By JOHN BURBANK
(Aug. 25, 2016) — If you work in downtown Seattle, you can’t ignore the construction.
Eight years ago construction ground to a halt, with big pits filling up with rain water. Now every street seems to be an obstacle course, as front loaders run amok and traffic cops try to sort out construction from commuting. But we shouldn’t get self-satisfied about this boom, because as you walk by every new construction project you will also walk by dozens of homeless people, people who weren’t there eight years ago, either.
This is the tale of at least two cities, one humming with Amazonian energy and money, transforming Seattle and how all Americans and for that matter, people all over the world, buy all kinds of stuff. Another is the people completely left out, through bad choices, or hard luck, or official welfare policy that kicks families in need off of public assistance, or unemployment, or drug abuse and alcohol addiction, or mental illness or post-traumatic stress after coming home from America’s imperial adventure in Iraq.
Another city is composed of working-class people trying to make ends meet on minimum wages, while paying rent, and coming up with their share of health care premiums and out-of-pocket costs, and child care expenses. They are joined by the upper middle class, people who are either saddled with huge student debt and out-sized mortgages, or pay exorbitant rent, and watch a quarter of their household income melt away every month to pay for their kids’ child care, while they are doing what our society believes is best: work.
You can see another group of workers on your way to Seattle, heading to work at Boeing, hanging onto good jobs which seem more and more precarious, as Boeing downsizes employment while enjoying a $6 billion tax credit from the state of Washington.
++++++++++++++++++++
According to the article on downtown Seattle, how large is the tax credit Boeing receives from the state of Washington?

(Extracted data entries)
++++++++++++++++++++
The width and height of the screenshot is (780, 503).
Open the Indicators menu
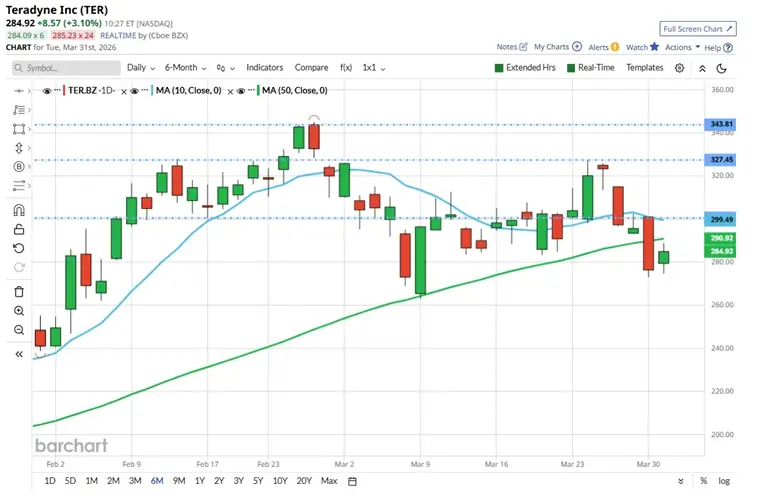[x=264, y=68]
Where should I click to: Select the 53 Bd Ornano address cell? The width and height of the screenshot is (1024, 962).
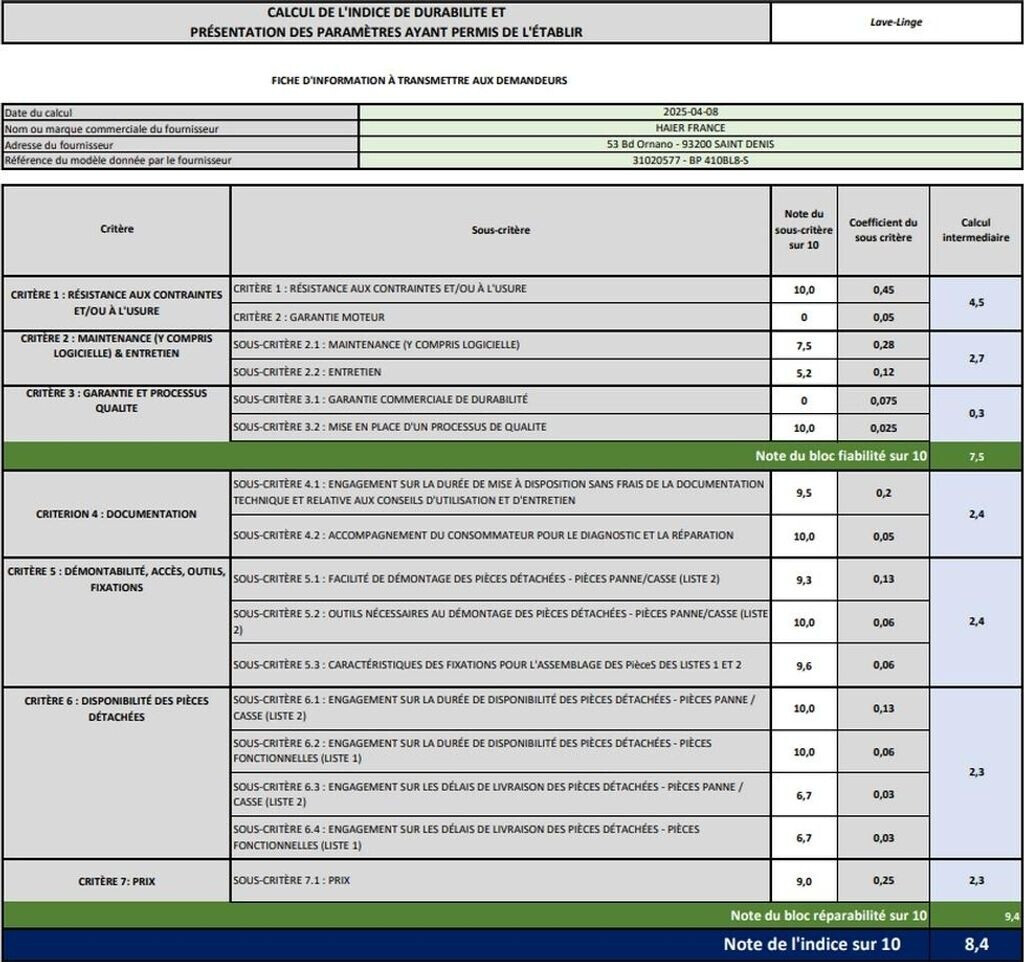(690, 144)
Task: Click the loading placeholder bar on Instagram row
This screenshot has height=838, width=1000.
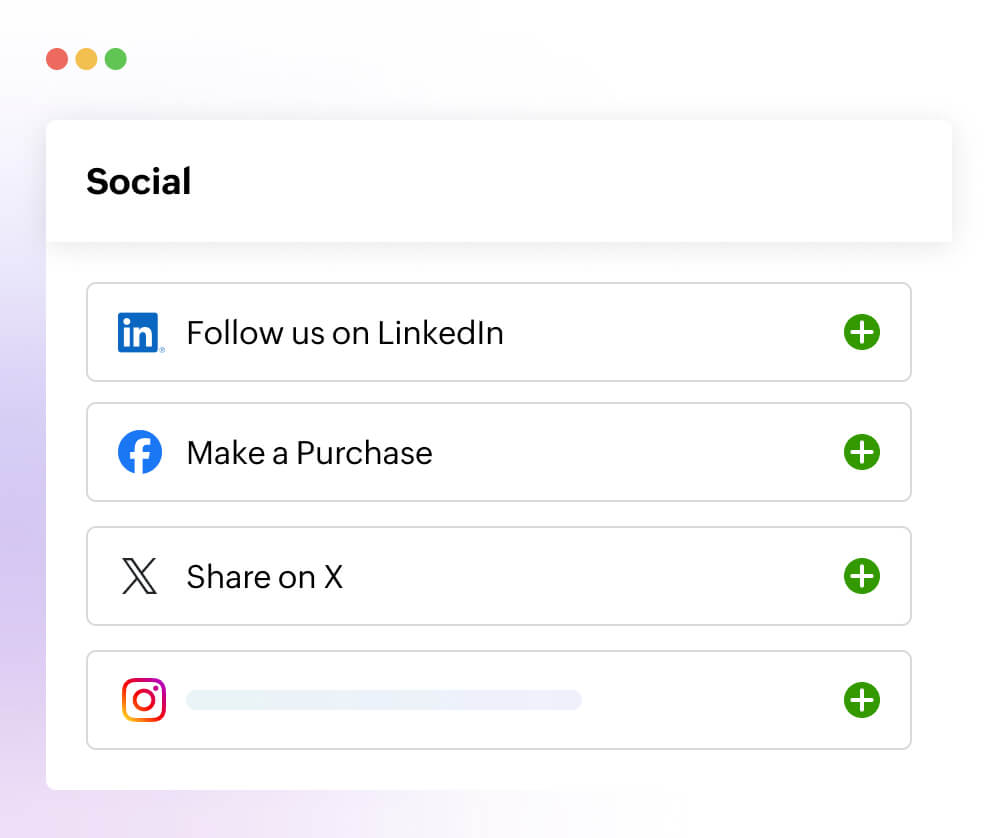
++++++++++++++++++++
• Solution to this task
$6 billion